In Italia the signori are so very
amatory
That their passion, a priori, is
l'amor.
And from Napoli to Pisa, every man
has on his knees a
Little private Mona Lisa to adore. The stars of the show, Short explained when he finished, had been Fred Astaire and Claire Luce-("not Clare Boothe Luce"). "For the film," Short went on, "they did two or three interesting things, I thought. They found another blonde girl, Ginger Rogers. The Censorship Board thought the title made divorce too attractive to the American public, so it was changed to The Gay Divorcee. And, what was unforgivable, they threw out all of Cole Porter's songs, except this one." And then he slipped, as if through a hidden door, into "Night and Day," skipping the "beat beat beat of the tom-tom" of the verse, and stepping directly into the passion of the refrain. As he sang, the spotlight narrowed to his head and shoulders, and the rest of the room sank into hurricane-lamp-lit dusk; old couples, and not-so-old (none were young), held hands.

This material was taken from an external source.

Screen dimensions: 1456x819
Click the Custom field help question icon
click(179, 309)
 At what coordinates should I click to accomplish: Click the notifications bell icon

Two manners, two kinds of songs. It is easy to understand, from his life, how Cole Porter managed to catch the mood of the first world-affected, witty, fashionable. Understanding how he plugged into the second world, of seriousness and held hands, is not so easy.
Porter was born in Peru, Indiana, only two generations after the first white man's log cabin went up there. His father was a druggist, and a cipher; his mother had the will in the family. Her father had the money, invested in Appalachian timberland, which turned out to be laden with gas and coal.
Propelled by his grandfather's cash and his mother's ambitions (she had his first juvenile compositions printed privately), Porter determined to say good-bye to all that. Said it, at first, unsuccessfully. As a freshman at Yale, "in a checked suit and a salmon tie, with his hair parted in the middle and slicked down," he looked, one Yalie later recalled, just like a Westerner all dressed up for the East." Maybe he looked so to the last; the carnation he always wore in his buttonhole suggests the anxious dapperness of the ex-rube.
However anxious he felt, from the beginning of his musical career Porter was a hit with the elite: first at Yale (where they still sing two of his football fight songs), then among the expatriates of Twenties Europe. The musical historian Robert Kimball thought Porter's years in Europe gave him the perspective of the lost generation. But it was the lost generation of Dick Diver, not of Gertrude Stein-of the idle rich, not the idle bohemians. Porter had augmented his own means by marrying an older divorcee whose ex had settled over a million dollars of stocks on her. ("He covered them with useful things, / Such as bonds, and stocks, and Paris frocks, / And Oriental pearls in strings." "Two Little Babes in the Woods.") They lived up to their incomes: when Porter wrote a song about a Jewish factory girl for Fanny Brice, he first played it for her on a grand piano in the ballroom of the Venetian palazzo he was renting. As Lucius Beebe observed, it was "the simple things of life which give pleasure to Mr. Porter-half-million-dollar strings of pearls, Isotta motor cars, cases of double bottles of Grand Chambertin 87, suites at Claridge's, brief trips aboard the Bremen, a little grouse shooting."
Although the Porters were attached to each other, their relationship was not sexual, for Porter was gay. You've never been laid till you've been laid by a man who knows the ropes," he once told Moss Hart. And laying and getting laid seems to have been what gayness amounted to for him. Porter cruised bars and waterfronts for sailors all his life, or called for prostitutes. Depression rates, according to his biographer Charles Schwartz, were ten dollars for a white man, five dollars for a black.